## Article
----

Practical 2: RISC-V Assembler II

Objectives

Following completion of this practical you should be able to:

Assemble RISC-V SB, U, and UJ types.
Understand how the design of instruction types influences and limits their behavior, especially when it comes to immediates.
Explain the relationship between pseudoinstructions and core instructions.
Discuss the benefits and drawbacks of different types of addressing.

Guidelines

This practical should be completed by each student, but you will work in collaboration with a partner assigned by your instructor.
Read the practical instructions completely before beginning.
Don't hesitate to ask for help.
Write both your name and your partner's name on the worksheet and in all code files you edit.
Commit your changes to git often to save your work.

Time Estimate This practical is estimated to take about 3-5 hours per student (so 6-10 hours total) on average. This estimate varies depending on your familiarity with Python, the course material, and how well you work with your partner.

Preliminary Tasks

Obtain the worksheet.

Review your submission for Practical 1, and familiarize yourself with the utility functions provided in assembler.py.

Take a look at the practical worksheet before you start writing code for this practical. The methods you need to implement are flagged with a TODO: Practical 2 throughout the files.

1 Support the Remaining Instruction types

You need to extend your assembler from Practical 1 to support the missing instruction types listed below. The hints and tips on the Practical 1 page are worth reviewing again before you start this practical.

Tests for this practical are in advanced_assembler_test.py.

As you implement support for the new instruction types, be sure to run that type's corresponding tests in the testing suite.

Implement helper methods

First, start by implementing these helper methods:

Assemble
index_to_address
parse_labels
label_to_offset

You should push at least one commit to your repo that contains the implementation of all of these helpers.

You may find it helpful to use the has_label and split_out_label helper functions provided.

Read the comments inside each of the functions to learn how it is supposed to behave. Here are some hints for implementing these helpers:

`Assemble`

Add to this as you go to support the new instruction types. The other helpers here will be useful as you write the other methods. You should fully implement any other unimplemented helpers. Think of this as a warm up, there are not explicit test cases for these, so you'll need to figure out how to verify they are working as you go. (This is a good time to review the general requirments for practicals and consider how you will meet these.) You may need to come back and change the behavior of these helpers as you move further into the practical.

`index_to_address`

For this, you need to think about the starting address of a program in memory. Note that in RISC-V PC does not start at 0x0000 0000, instead it has a different starting address. I wonder if there is some sort of reference document that might tell you that address? If there was, I bet it would be green.

----

## Material
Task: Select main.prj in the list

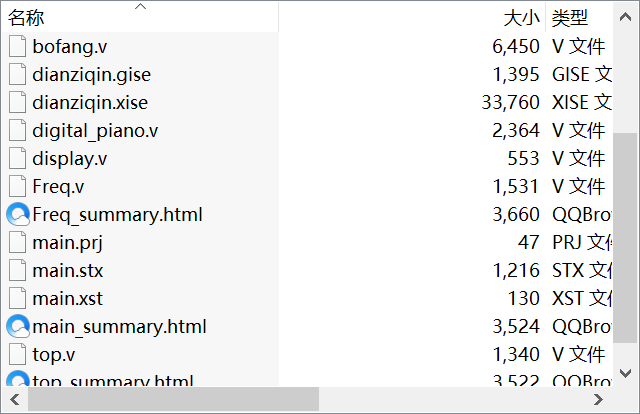Action: click(67, 242)
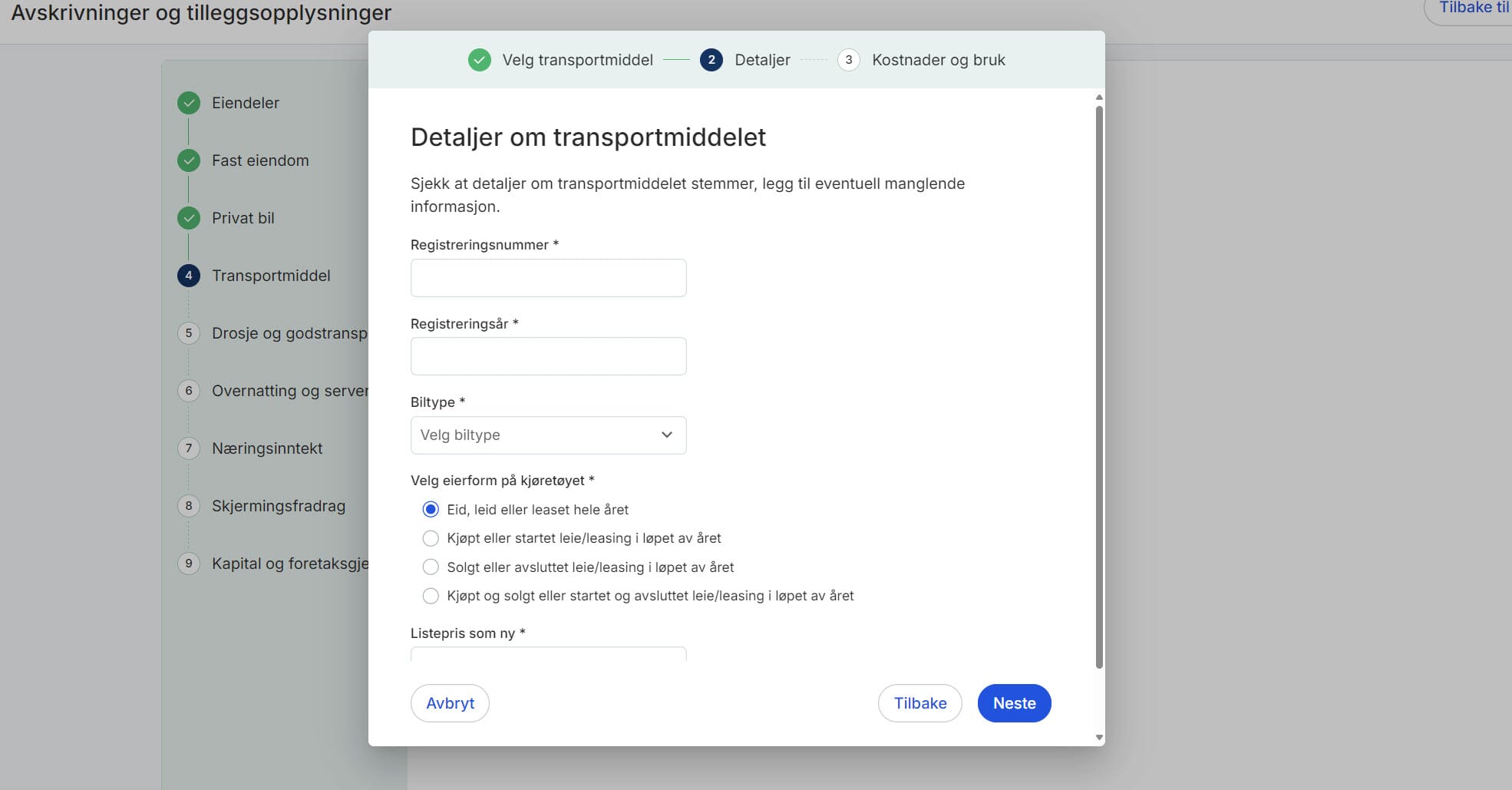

----

## Stated problem 1
Decide whether each statement below agrees with the RISC-V practical: (a) the tests for this practical are in advanced_assembler_test.py, (b) in RISC-V the PC starts at 0x0000 0000, (c) the practical should take about 3-5 hours in total for both partners together. For each, answer yes or no and quote the words of the practical that settle it.
## Stated problem 2
Duplicate the part of the RISC-V practical starting with "Review your submission" and going on through "are in advanced_assembler_test.py.".
The lines that come after the RISC-V practical are a separate set of material.

## Expected answer 1
(a) Yes: "Tests for this practical are in advanced_assembler_test.py."
(b) No: "Note that in RISC-V PC does not start at 0x0000 0000, instead it has a different starting address."
(c) No: "This practical is estimated to take about 3-5 hours per student (so 6-10 hours total) on average."

## Expected answer 2
Review your submission for Practical 1, and familiarize yourself with the utility functions provided in assembler.py.

Take a look at the practical worksheet before you start writing code for this practical. The methods you need to implement are flagged with a TODO: Practical 2 throughout the files.

1 Support the Remaining Instruction types

You need to extend your assembler from Practical 1 to support the missing instruction types listed below. The hints and tips on the Practical 1 page are worth reviewing again before you start this practical.

Tests for this practical are in advanced_assembler_test.py.